Film Review – The Man from Toronto
The Man from Toronto
The case of mistaken identity is about as old as storytelling itself. When done well, it can provide for excitement and thrills – Alfred Hitchcock was a master at this kind of structure. When done poorly, you end up getting The Man from Toronto (2022). This is a dreadfully unfunny action comedy that is so unconvincing that it drops its central premise midway through and becomes a buddy team up. Even then, it’s a letdown. It contains half-baked ideas and gags that lack any kind of punch. I wish I could tell you that this is tailor made as an airplane movie or is meant to be seen while folding the laundry. Thinking about it, that description would cut those films way too short.
The setup is not the problem. We’ve seen everyday people getting swept into an adventure involving spies, hitmen, and shootouts plenty of times before. The pinnacle of this would be the Arnold Schwarzenegger/Jamie Lee Curtis classic, True Lies (1994). The Man from Toronto does not come close to that. A lot of the issues has to do with casting. As talented as Kevin Hart and Woody Harrelson are as individual performers, they do not have much chemistry when paired together. Hart yammers incessantly as the underachieving sales rep, while Harrelson is handcuffed to be the stoic assassin. The two are never given much leeway to play or experiment with their roles, and so they appear to be simply going through the motions.

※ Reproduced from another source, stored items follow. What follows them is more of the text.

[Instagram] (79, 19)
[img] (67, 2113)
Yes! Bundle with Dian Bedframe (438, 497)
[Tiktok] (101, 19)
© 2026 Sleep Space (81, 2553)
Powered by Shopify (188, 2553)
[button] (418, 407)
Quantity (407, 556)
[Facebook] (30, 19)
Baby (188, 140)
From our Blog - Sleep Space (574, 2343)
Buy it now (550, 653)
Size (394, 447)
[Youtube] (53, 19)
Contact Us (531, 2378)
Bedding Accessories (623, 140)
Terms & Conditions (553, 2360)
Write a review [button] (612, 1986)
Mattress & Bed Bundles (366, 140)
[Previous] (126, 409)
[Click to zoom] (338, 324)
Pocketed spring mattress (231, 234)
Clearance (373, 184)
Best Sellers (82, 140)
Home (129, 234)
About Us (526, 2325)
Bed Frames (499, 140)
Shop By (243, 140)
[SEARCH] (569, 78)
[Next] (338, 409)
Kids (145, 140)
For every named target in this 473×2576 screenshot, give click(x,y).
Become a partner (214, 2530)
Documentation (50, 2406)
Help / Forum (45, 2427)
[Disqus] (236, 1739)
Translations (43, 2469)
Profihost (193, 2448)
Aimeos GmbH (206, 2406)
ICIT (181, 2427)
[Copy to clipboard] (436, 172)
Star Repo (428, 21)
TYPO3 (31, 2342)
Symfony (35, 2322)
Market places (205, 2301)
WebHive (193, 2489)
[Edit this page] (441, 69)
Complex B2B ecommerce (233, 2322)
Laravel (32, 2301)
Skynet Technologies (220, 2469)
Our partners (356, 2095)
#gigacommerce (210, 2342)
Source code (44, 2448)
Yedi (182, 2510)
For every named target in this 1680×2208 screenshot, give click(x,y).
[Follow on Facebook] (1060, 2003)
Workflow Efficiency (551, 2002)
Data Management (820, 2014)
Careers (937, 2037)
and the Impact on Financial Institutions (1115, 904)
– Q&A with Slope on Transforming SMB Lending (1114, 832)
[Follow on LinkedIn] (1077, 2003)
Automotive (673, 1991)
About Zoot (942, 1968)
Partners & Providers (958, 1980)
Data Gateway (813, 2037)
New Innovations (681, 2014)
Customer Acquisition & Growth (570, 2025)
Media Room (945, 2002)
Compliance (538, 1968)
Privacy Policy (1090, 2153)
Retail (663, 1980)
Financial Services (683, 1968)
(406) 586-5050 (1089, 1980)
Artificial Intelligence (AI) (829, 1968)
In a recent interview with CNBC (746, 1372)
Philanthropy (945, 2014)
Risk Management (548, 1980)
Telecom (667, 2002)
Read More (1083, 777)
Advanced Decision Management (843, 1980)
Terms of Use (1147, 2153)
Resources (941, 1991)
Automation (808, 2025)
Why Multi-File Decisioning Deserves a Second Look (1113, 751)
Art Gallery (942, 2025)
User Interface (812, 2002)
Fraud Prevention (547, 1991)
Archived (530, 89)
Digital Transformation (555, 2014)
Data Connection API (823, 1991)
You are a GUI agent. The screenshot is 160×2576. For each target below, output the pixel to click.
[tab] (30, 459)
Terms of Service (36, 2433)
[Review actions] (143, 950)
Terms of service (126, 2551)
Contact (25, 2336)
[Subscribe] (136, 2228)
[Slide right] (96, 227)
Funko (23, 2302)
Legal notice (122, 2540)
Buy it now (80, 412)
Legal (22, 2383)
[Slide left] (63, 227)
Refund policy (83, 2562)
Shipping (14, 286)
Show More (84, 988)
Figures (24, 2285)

Hart plays Teddy, a well-meaning but floundering salesman whose various exercise ventures have all gone downhill. He’s such a screw up, in fact, that his wife Lori (Jasmine Mathews) reveals that whenever something goes bad at her law firm, her colleagues nicknamed it, “Teddying It.” In a bit of – let’s saying “interesting” writing – Lori laughs along with her cohorts instead of sticking up for her husband. Things go really south when, while trying to have a lovely vacation getaway, Teddy accidentally walks into the wrong cabin and right into a deadly interrogation. The bad guys mistaken Teddy as the hitman known as “The Man from Toronto.” Instead of worming his way out, Teddy decides to play along. This puts Teddy in the eyes of many, including the FBI as well as the actual Man from Toronto, played by Harrelson.
Obviously, the story is meant to be a farce, but the writing (Robbie Fox, Chris Bremner) and direction (Patrick Hughes) does not help us forget how ridiculous this all is. Teddy is way in over his head, and – understandably so – doesn’t want to take part in any espionage, assassinations, or shady spy games. And yet, both the FBI and The Man from Toronto force him to go undercover. Several scenes feature Teddy impersonating the infamous mercenary, usually in the presence of dangerous people. Are we meant to believe that someone who sells non-contact boxing classes can convince criminals that he is a killing machine who can extract information from anyone he interrogates? Wherever the line of believability is, the film didn’t just cross it – it hopped, skipped, and jumped far away from it.
Even with all that said, the biggest problem is that this is simply not funny. Hart is one of the most successful comedians of his generation, who can throw out two or three punchlines in a single breath. Sadly, the writing and direction are not crisp enough to translate his abilities on screen. Teddy says a lot of lines but few hit with comedy force outside of a slight chuckle. The same can also be said about Harrelson. Harrelson is one of the few actors who can handle dramatic and comedic material with equal skill, but his character is such a wet blanket that many scenes simply require Harrelson to be quiet, reserved, or menacing. Whatever backstory we learn of him goes to waste, because he is constructed as nothing more than a type rather than interesting, nuanced person.
Stepping back, we notice opportunities for the narrative to expand in fascinating ways. We learn of an underground system of assassins from all over the world, with nicknames such as “The Man from Miami,” “The Man from Russia,” “The Man from Tokyo,” and so on. We also meet their handler, a grenade launching Ellen Barkin. All of this sounds fun on paper, hinting at an entire network bigger than our central story. Unfortunately, whenever things start to gain momentum, we get pulled back into the odd couple relationship between Teddy and Toronto. They get tossed into a screwball mission stuffed with hyperactive, nauseating action. The set pieces are overly chopped and stitched together, creating energy but with little coherency. One scene has Toronto and The Man from Miami hopping down several floors of a building while Teddy dangles from a high precipice. The scene should be pulse pounding, but the visuals are so chaotically managed that we have no sense of geography. We don’t know how high Teddy is from the ground, what floors the two hitmen are traversing, or how close any of them are to one another. It’s all speed with no regard to choreography.
For a movie that borrows heavily from others like it, The Man from Toronto is a blank slate. It features performers all working below their capabilities but is not entertaining enough to make up the deficit. The more I think about the film, the less I like it, so it may be a good time to end the review here.